What made him especially memorable is that he not only excelled at the heavy duties we gave him, but did it all with a true cheerfulness.  It wasn’t a pasted-on smile, but something that came from within.  The guy was a poster child for positive attitude.  One of the best memories I have of SHIN involved that outlook on life, and it wasn’t even at ENJJPT.  It happened after he and Cassy had left ENJJPT for the F-16, and while at training, their apartment caught fire.  I remember calling SHIN to see how he and Cassy were doing, and though I don’t remember the details of the conversation that well, what I do remember is that the guy  didn’t sound like someone who had lost anything.  As always, he had that positive attitude, an attitude that was contagious even through a phone line.  I’ve counseled more than enough folks to know when they’re putting on an act, and he wasn’t.  He was genuinely happy, and had no worries about how they’d get through this challenge.  I had called to see how we could help, and instead, he’d helped me.  Luc in a nutshell.

That’s how I’ll remember Luc:  Big smile on his face, moving forward to greet folks and energizing them into action.

The loss of Luc has hit our family hard – our immediate family and our extended Air Force family.  It’s even harder because he is the third former member of our squadron we’ve lost in as many years.  Flying fighters is a dangerous business.

Remember Luc.  Remember all the wonderful men and women like him we’ve lost in the service to our nation over almost two and a half centuries.  But please also remember the families.  Since the loss of Luc, I’ve told several of my comrades in arms that we need to recognize that the families are the ones who really sacrifice, not us. As I heard a chaplain say at another funeral a couple weeks ago, “We volunteer. They get drafted.”  In one of the most famous stories of sacrifice in the Bible, we should realize that Isaac had the easy job. The toughest role in that story was Abraham, who put his loved one on the altar. That’s what a servicemember’s wife, husband, kids, and parents do every time he or she straps that jet on, shoulders a ruck and rifle, or steps out on a deployment.  It took me way too long to realize that in my career, and I wish I had learned it earlier.  It’s humbling that I often get thanked by folks for my service – but it’s our families that truly deserve recognition.

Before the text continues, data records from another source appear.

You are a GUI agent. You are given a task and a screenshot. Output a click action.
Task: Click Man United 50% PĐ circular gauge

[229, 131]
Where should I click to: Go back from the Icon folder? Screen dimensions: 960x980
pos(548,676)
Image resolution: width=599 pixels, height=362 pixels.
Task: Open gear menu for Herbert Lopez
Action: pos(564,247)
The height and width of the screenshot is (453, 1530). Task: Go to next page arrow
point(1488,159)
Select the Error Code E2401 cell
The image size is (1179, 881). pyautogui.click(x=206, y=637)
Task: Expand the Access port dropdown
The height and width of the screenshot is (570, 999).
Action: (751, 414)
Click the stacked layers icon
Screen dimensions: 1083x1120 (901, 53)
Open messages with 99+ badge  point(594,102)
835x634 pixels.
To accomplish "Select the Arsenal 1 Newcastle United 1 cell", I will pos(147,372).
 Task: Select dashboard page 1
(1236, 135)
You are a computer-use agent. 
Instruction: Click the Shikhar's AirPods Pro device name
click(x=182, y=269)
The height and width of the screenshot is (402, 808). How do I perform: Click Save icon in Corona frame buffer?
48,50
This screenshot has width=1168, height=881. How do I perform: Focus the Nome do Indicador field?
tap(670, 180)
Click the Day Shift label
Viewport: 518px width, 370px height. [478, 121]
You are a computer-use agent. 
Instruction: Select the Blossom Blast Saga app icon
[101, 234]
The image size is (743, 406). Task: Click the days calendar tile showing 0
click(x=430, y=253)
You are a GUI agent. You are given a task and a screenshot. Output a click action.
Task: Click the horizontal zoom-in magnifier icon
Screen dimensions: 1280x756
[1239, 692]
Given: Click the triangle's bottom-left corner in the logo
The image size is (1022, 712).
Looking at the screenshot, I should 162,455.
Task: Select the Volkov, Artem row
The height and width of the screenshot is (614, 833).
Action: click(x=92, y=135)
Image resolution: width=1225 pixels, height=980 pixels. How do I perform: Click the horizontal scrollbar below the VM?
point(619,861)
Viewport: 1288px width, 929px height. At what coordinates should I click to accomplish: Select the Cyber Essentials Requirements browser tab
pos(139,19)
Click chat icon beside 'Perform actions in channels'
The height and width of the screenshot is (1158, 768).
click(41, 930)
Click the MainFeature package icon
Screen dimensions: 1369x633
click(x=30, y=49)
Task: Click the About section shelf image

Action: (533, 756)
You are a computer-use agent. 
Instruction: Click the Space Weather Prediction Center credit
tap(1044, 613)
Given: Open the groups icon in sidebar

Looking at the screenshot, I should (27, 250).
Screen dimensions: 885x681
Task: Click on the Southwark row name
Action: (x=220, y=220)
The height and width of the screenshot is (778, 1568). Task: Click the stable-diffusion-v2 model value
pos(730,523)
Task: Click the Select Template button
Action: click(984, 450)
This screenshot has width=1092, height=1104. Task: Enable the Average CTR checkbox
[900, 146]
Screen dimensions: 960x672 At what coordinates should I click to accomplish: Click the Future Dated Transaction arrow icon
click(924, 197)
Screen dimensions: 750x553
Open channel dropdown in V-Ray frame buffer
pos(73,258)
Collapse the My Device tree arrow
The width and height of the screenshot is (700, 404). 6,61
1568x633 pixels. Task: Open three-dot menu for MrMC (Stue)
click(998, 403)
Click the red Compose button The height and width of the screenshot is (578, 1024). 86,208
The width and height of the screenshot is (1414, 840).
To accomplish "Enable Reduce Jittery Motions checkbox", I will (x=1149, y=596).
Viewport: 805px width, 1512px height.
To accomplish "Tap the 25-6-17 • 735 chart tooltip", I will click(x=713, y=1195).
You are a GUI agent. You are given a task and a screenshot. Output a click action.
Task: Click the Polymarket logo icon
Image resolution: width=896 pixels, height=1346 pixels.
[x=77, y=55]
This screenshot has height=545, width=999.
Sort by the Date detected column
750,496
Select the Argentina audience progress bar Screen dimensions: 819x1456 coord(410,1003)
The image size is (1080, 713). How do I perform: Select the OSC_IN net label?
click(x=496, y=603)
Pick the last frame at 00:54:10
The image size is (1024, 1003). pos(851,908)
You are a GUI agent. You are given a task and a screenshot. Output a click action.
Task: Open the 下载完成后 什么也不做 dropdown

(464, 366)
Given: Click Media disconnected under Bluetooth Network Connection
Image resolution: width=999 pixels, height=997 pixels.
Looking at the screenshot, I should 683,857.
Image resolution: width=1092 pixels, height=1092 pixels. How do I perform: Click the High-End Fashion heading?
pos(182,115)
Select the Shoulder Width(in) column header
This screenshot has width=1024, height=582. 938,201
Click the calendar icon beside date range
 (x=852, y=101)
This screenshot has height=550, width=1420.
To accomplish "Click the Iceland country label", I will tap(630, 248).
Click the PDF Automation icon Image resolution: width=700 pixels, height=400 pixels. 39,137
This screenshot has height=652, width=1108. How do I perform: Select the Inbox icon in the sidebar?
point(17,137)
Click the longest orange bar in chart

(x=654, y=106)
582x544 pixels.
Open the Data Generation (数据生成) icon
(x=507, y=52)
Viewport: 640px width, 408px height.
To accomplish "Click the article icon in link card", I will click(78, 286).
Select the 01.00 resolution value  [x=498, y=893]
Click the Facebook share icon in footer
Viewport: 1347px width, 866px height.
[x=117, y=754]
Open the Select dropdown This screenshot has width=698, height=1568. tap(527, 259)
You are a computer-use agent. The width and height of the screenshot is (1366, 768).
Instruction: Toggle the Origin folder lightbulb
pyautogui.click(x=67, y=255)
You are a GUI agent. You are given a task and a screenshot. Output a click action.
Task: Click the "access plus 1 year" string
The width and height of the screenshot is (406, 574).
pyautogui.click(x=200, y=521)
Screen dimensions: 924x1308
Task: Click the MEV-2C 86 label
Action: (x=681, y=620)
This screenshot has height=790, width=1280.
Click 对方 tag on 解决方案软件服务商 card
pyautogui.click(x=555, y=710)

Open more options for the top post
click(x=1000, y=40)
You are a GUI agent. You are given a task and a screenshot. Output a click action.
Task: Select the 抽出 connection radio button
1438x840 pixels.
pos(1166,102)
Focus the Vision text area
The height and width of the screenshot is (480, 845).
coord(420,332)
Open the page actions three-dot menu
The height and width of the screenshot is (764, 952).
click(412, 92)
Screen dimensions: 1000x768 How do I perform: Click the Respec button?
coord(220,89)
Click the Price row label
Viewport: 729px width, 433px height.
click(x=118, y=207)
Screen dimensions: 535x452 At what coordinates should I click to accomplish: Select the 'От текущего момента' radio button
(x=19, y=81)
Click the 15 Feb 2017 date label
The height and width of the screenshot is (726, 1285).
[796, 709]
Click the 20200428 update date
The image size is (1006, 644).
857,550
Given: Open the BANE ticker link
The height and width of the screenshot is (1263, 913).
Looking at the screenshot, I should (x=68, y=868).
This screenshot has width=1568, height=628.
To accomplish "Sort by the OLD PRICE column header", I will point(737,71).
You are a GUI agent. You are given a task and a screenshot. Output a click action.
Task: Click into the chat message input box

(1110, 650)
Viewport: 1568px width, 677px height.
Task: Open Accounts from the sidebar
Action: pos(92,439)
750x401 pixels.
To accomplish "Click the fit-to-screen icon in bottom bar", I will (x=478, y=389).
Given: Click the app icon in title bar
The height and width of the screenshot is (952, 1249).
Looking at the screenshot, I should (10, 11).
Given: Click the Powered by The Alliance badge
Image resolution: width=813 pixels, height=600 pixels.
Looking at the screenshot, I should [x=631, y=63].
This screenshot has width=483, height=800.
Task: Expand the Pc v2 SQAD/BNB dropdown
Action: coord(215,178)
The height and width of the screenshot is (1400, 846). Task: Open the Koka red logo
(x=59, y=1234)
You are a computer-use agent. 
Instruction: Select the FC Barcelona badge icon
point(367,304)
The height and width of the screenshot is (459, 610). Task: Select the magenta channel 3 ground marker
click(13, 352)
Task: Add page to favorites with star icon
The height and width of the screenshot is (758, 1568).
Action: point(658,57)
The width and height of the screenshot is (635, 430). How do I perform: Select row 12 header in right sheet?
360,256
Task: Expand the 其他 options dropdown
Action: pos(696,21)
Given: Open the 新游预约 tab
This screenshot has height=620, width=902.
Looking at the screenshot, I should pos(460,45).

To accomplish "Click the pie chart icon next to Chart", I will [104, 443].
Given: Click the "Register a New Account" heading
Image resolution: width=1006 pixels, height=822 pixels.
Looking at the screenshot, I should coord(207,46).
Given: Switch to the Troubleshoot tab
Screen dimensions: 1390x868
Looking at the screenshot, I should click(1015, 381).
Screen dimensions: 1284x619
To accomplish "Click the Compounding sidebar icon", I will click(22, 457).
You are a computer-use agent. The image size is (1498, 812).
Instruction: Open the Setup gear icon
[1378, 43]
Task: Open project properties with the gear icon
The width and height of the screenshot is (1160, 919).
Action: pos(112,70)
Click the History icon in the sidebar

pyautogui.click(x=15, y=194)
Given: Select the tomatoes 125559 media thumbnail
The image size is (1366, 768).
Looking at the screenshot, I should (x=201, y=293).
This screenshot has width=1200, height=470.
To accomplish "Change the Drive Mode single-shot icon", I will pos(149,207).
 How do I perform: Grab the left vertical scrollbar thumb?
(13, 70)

Please join me in praying for Luc’s family, especially Cassy and their soon-to-be born daughter, Serene.  If you would like to post a remembrance or contribute financially, the family has established a website for that: www.lucasgruenther.com

———— UPDATE ———-

The National Red River Valley Association – the “River Rats” – of which Luc was an active member (as am I), in conjunction with its charitable arm, the Air Warrior Courage Foundation (AWCF), has established another way to donate.  Through their 501(c)3 organization, they have established a college 529 to accept tax deductible contributions for his daughter’s college education.

The Rats pass on the following instructions:

It is very important to follow the directions below, particularly the “In Memory…” verbiage.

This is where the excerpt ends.